== Direction 1 ==
Repeat the stretch of the Emerald Ash Borer quarantine notice from "The state’s quarantine" through "of nursery stock.", swapping "nursery stock" for "seedlings".
== Direction 2 ==
In the Emerald Ash Borer quarantine notice, which two counties does New York's quarantine cover?
== Direction 3 ==
Pick up the Emerald Ash Borer quarantine notice after its final sentence and write what comes next.

== Quoted text ==
Andrew M. Cuomo, Governor | Richard A. Ball, Commissioner
Jessica A. Chittenden

July 24, 2009

State Implements Quarantine to Prevent Spread of Emerald Ash Borer

Restricts Movement of Certain Wood Products To and From Cattaraugus and Chautauqua Counties

            New York State is implementing a quarantine to prevent the spread of the invasive Emerald Ash Borer (EAB), a tree-killing beetle. The New York State Department of Environmental Conservation (DEC) and the Department of Agriculture and Markets (DAM) are establishing a quarantine encompassing Cattaraugus and Chautauqua counties that will restrict the movement of ash trees, ash products, and firewood from all wood species in order to limit the potential introduction of  EAB to other areas of the state.

            The state’s quarantine order will require restrictions on the intrastate movement of certain “regulated articles” – for instance, ash trees, certain wood products, and the Emerald Ash Borer. The order specifically defines regulated articles as:

·          Entire ash trees of any size, inclusive of nursery stock.

·          Any part of ash trees, including leaves, bark, stumps, limbs, branches, and roots.

·          Ash lumber or ash logs of any length.

·          Any item made from or containing ash wood.

·          Any article, product or means of conveyance determined by APHIS, NYSDAM or the Department to present a risk of spreading the EAB infestation.

·          Firewood from any tree species.

·          Wood chips and bark mulch from any tree species, larger than 1 inch in two dimensions, whether composted or uncomposted.

            New York’s order prohibits the movement of regulated articles within and beyond Cattaraugus and Chautauqua counties without certification or compliance agreements issued by DAM. The state order also restricts the movement of the regulated wood products into or through the quarantine district by requiring several provisions including, but not limited to documentation listing the origin and destination of shipments, and prohibiting transporters from unnecessarily stopping while traveling through the quarantine district. The full order will be posted at on the DEC website.

            The U.S. Department of Agriculture’s Animal Plant Health Inspection Service (APHIS) will issue a parallel quarantine.  Currently, federal EAB quarantine areas restricting the interstate movement of regulated articles are in 12 states: Illinois; Indiana; Kentucky; Maryland; Michigan; Minnesota; Missouri; Ohio; Pennsylvania; Virginia; West Virginia; and Wisconsin. Federally regulated articles (which differ slightly from New York’s list above) include ash nursery stock and green lumber, any other ash material including logs, stumps, roots, branches, as well as composted and uncomposted wood chips.  Due to the difficulty in distinguishing between species of hardwood firewood, all hardwood firewood, including ash, oak, maple and hickory are federally regulated articles.

== Source data ==

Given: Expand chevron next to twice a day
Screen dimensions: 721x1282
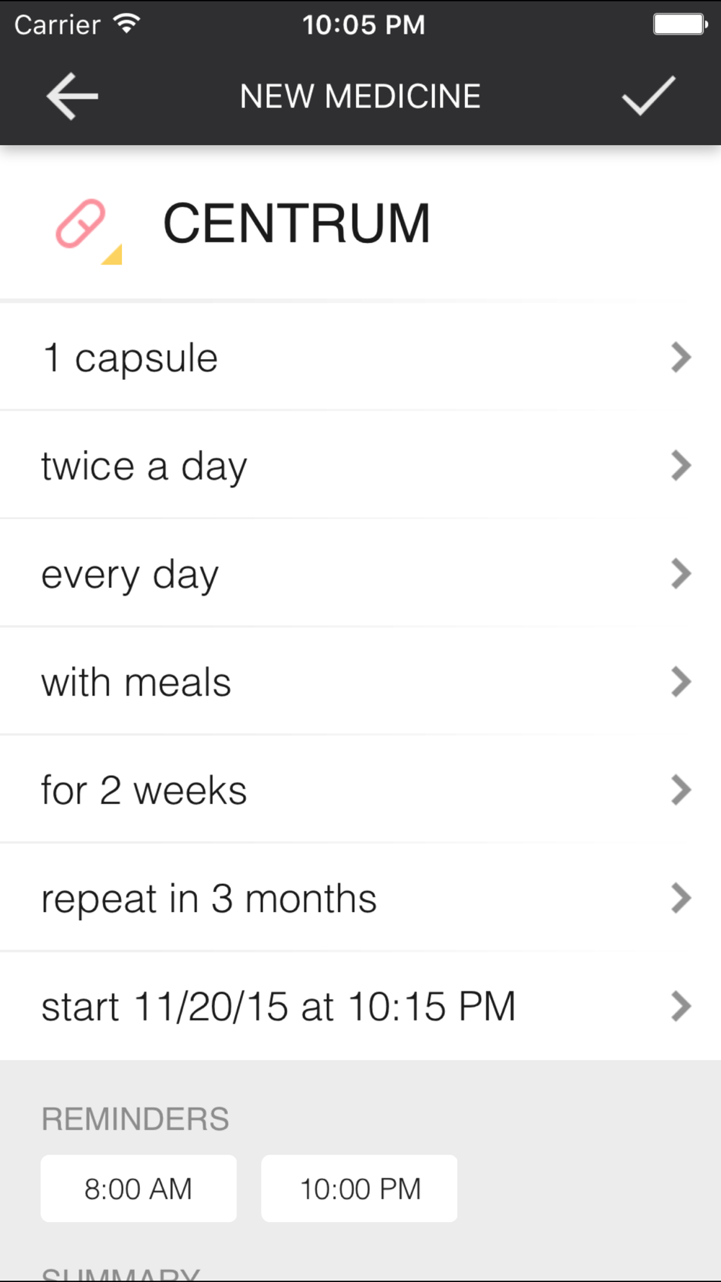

== Final answer 1 ==
The state’s quarantine order will require restrictions on the intrastate movement of certain “regulated articles” – for instance, ash trees, certain wood products, and the Emerald Ash Borer. The order specifically defines regulated articles as:

·          Entire ash trees of any size, inclusive of seedlings.

== Final answer 2 ==
Cattaraugus and Chautauqua counties.

== Final answer 3 ==
            The state’s quarantine order and emergency regulations were developed after extensive outreach and consultation with groups representing forest product manufacturers and harvesters, nurseries/landscapers, arborists, forest land owners and others potentially impacted by the decision, as well as officials from other states where quarantines have been enacted to halt the EAB’s spread. A public meeting was held in Randolph on July 14 to provide information and receive feedback from the community.

            “After assessing the current infestation and consulting with national experts, businesses, and other stakeholders, the state determined that establishing a quarantine area was the best way to protect the more than 900 million ash trees here in New York,” DEC Commissioner Pete Grannis said. “We must take aggressive steps -- already EAB has infested and/or killed millions of ash trees across 13 states, as well as in southern Canada. We will continue to work closely with our partners in these efforts and to develop any further appropriate responses that could be needed as we learn more about the EAB’s presence in New York.”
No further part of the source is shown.